After settling down with the issue of the requisite currency, the next step was the setting up of the first Security Printing Press under the Pakistan Security Printing Corporation at Karachi. The press was owned partially by the British security printing company Thomas De La Rue & Co. Ltd. (40%) and partially by the Government of Pakistan (60%). The paid up capital for the Corporation was 7.5 million rupees. The foundation stone for the new printing works was laid in Karachi by the Muhammad Ali Jinnah, the Governor General of Pakistan, on 11 March 1949.
Till 1960, when Pakistan adopted the metric system, one Pakistani rupee had 16 ana and each ana having 4 paisa, i.e. one rupee having 64 paisas. And as for the coins, there were coins of one, two paisa, one ana, two ana, 4 ana, 8 ana and one rupia (rupee).

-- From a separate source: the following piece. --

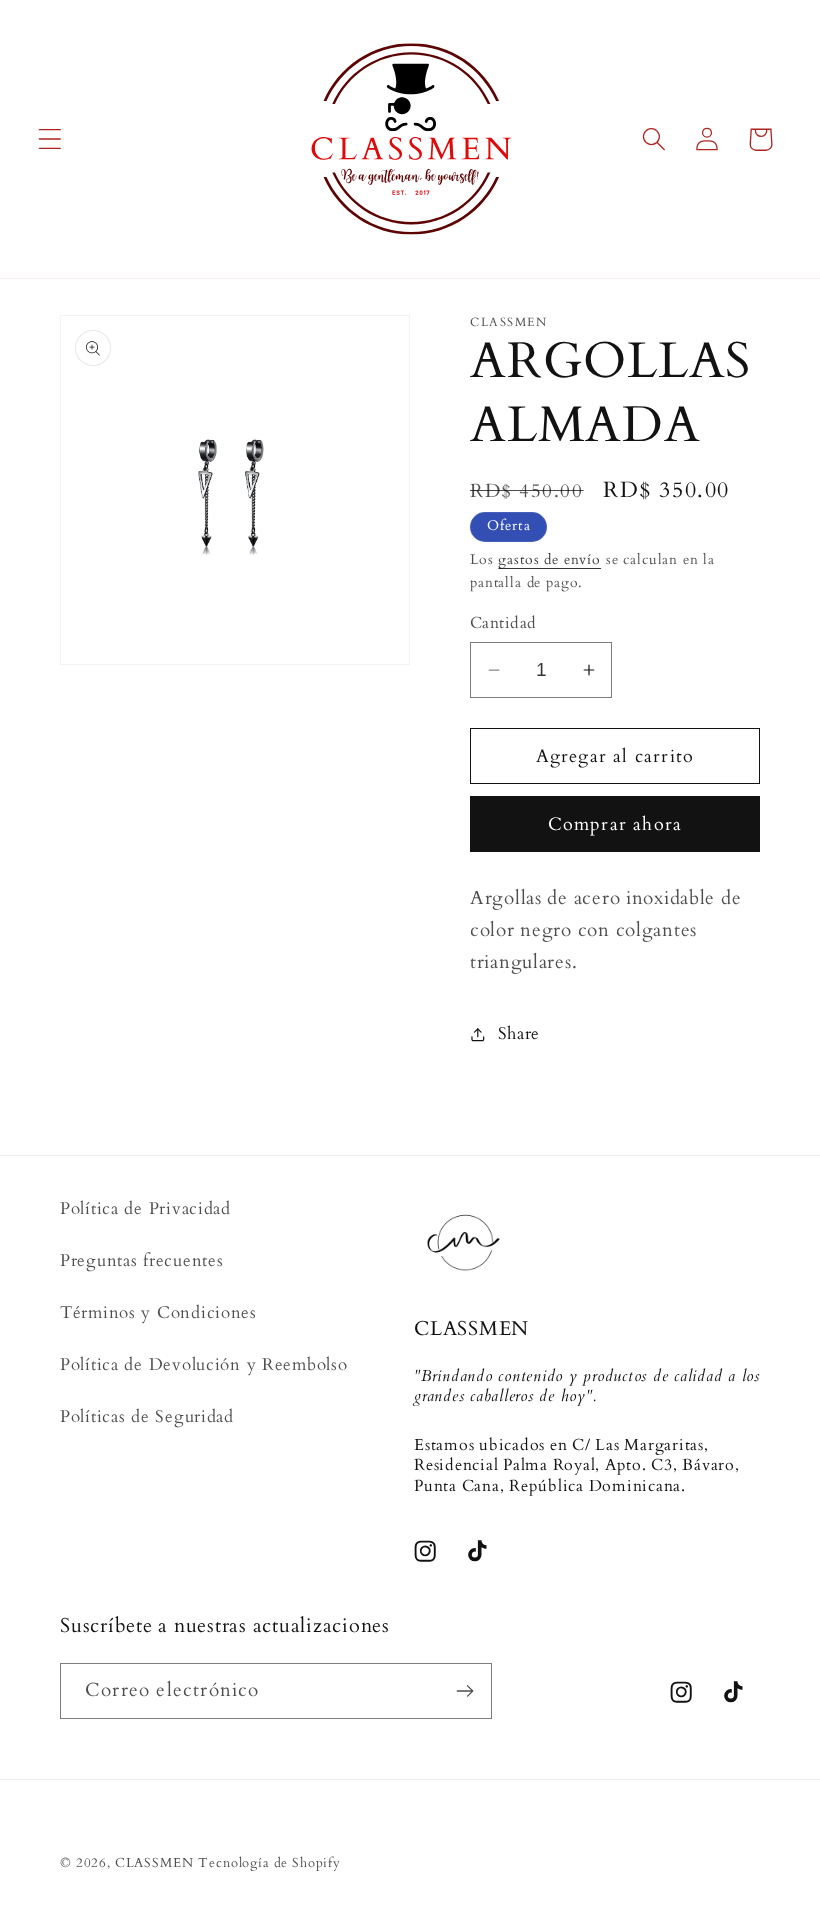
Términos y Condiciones (158, 1312)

Thus, one ana was the basic coin (below left two sides of one ana, 2 ana and 8 ana).
Then in 1960, the country switched to metric system and now one Pakistani rupee had 100 paisa. The coins were of one, two, five, 10, 25, 50 paisa. Later a coin of one rupee was also added. Currency notes of 1,2,5,10,50,100 and 500 have been in use for quite sometime now.
The present currency notes in circulation of Rs.10,50,100 and 500 denominations are as under:
Lately, owing to the diminishing value of the sub divisions of one rupee, not only the currency notes of one, two and five have been replaced with coins, but also all coins of lower than one rupee have ceased to be of any value and are not in circulation anymore. Recently, currency notes of 20 and 5000 have been added to the inventory. These notes have many security features included in these and chances of forgery have almost been made negligible.

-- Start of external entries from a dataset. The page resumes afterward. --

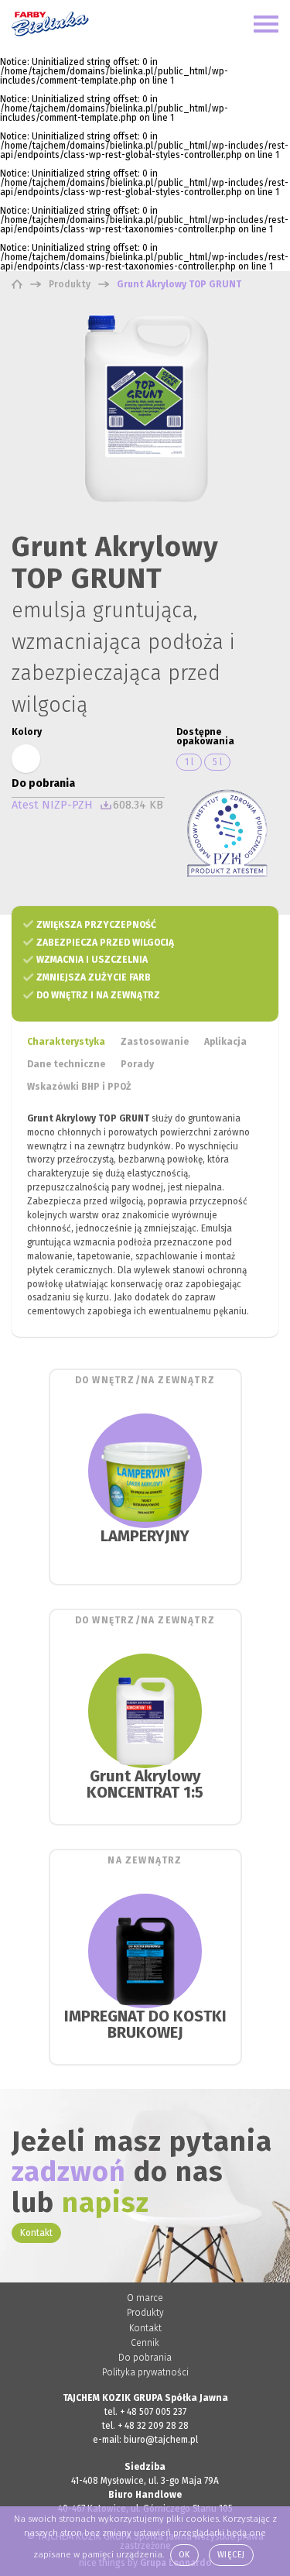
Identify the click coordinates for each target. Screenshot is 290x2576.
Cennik (145, 2342)
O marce (145, 2298)
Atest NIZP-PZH (52, 805)
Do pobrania (145, 2357)
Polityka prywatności (145, 2372)
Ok (184, 2555)
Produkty (145, 2312)
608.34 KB (138, 805)
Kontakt (36, 2232)
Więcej (231, 2555)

On 10 November State Bank of Pakistan issued new currency notes of 100 and 500 rupees denomination. These notes carry special identification features for the blind and will go a long way to counter the fake currency notes already in circulation in the country. The back of Rs. 100 note sketch of Ziarat Residency where Quaid-e-Azam spent his last days, while Badshahi Mosque of Lahore appears on the back of Rs. 500 note. (photograph courtesy AFP). There was a lot of hue and cry when the State Bank revised the Rs.20/- banknote since it was very similar to the Rs.5000/- since even the literates sometimes got confused and gave away a Rs.5000/- note instead of a Rs.20/- note. Now a new design and colour of Rs. 20 note is in circulation. The Five rupee note has also been reintroduced as it is quite cumbersome to carry a coin of five rupee.

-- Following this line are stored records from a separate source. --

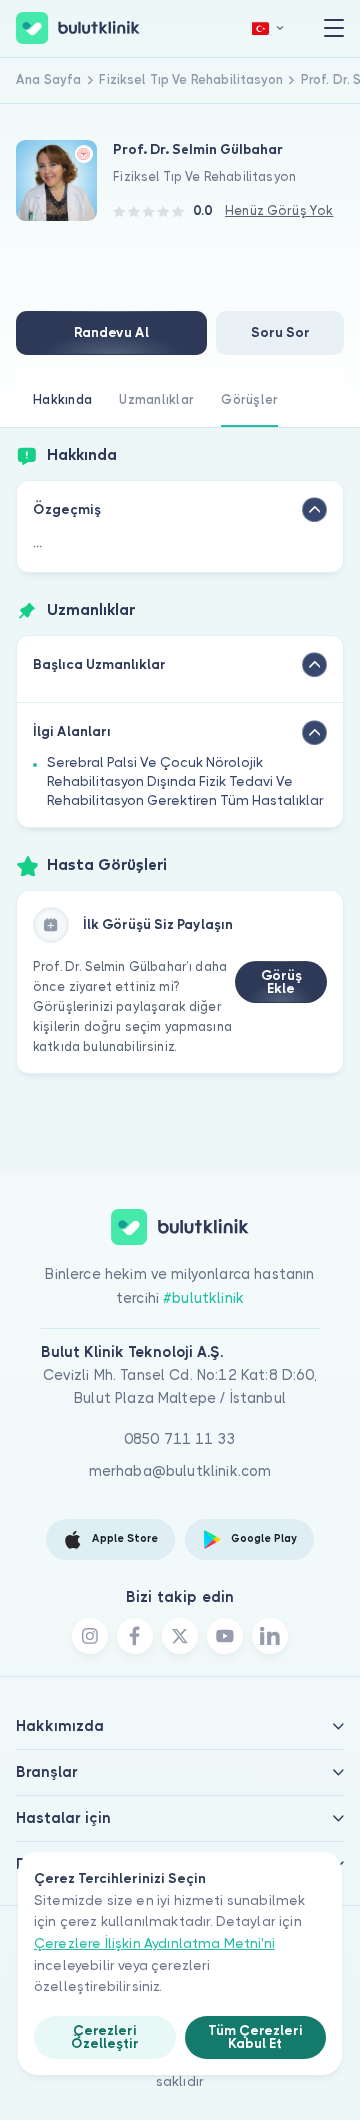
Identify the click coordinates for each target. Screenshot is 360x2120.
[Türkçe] (268, 28)
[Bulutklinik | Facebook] (135, 1636)
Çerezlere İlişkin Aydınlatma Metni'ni (154, 1943)
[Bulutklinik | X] (180, 1636)
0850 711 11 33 (180, 1439)
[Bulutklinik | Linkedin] (270, 1636)
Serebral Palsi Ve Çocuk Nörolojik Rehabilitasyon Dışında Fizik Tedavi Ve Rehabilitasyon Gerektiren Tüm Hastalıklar (185, 781)
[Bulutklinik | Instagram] (90, 1636)
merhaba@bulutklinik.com (180, 1471)
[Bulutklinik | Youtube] (225, 1636)
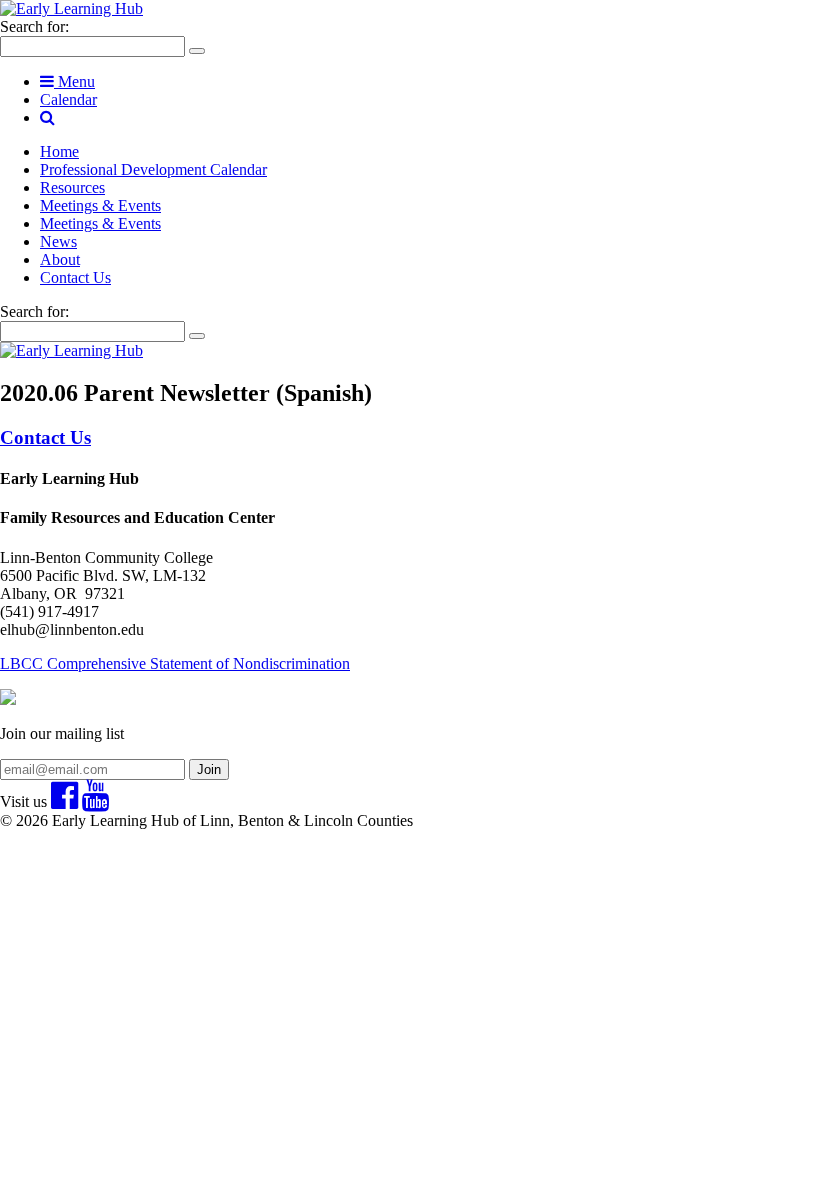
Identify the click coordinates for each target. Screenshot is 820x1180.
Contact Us (75, 277)
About (60, 259)
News (58, 241)
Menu (74, 81)
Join (209, 769)
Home (59, 151)
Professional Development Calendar (153, 169)
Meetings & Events (100, 205)
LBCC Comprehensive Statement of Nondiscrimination (175, 663)
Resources (72, 187)
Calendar (68, 99)
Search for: (34, 26)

The State Bank of Pakistan has issued new coins of Rs.1 and Rs.2 denomination with, changed metal composition, colour and weight effective from November 20. The design of changed metal will be same as of the coins introduced from September 1998. The existing coins of Rs.1 and Rs.2 in circulation will continue to be legal tender and remain in circulation. Rs.1 coin will be of aluminum, white colour with 20 mm diameter having 1.75 grams weight where as Rs.2 coin will of aluminum white having 22.5 mm diameter with 2.6 gram weight. The new composition of coins was approved by the Federal Cabinet in its meeting on January 2007.